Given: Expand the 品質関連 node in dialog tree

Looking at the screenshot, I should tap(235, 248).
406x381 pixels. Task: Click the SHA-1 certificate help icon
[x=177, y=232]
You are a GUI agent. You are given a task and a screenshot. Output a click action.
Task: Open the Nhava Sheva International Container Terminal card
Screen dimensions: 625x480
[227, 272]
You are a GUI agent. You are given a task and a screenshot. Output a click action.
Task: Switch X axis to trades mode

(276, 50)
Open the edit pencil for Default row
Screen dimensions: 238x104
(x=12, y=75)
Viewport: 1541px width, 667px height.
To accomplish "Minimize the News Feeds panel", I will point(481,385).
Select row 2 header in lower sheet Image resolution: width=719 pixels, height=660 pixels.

Description of the task: Recopy all of the records verbatim.

Solution for this problem:
Given: Expand the 品質関連 node in dialog tree

Looking at the screenshot, I should tap(235, 248).
406x381 pixels. Task: Click the SHA-1 certificate help icon
[x=177, y=232]
You are a GUI agent. You are given a task and a screenshot. Output a click action.
Task: Open the Nhava Sheva International Container Terminal card
Screen dimensions: 625x480
[227, 272]
You are a GUI agent. You are given a task and a screenshot. Output a click action.
Task: Switch X axis to trades mode

(276, 50)
Open the edit pencil for Default row
Screen dimensions: 238x104
(x=12, y=75)
Viewport: 1541px width, 667px height.
To accomplish "Minimize the News Feeds panel", I will point(481,385).
Select row 2 header in lower sheet Image resolution: width=719 pixels, height=660 pixels.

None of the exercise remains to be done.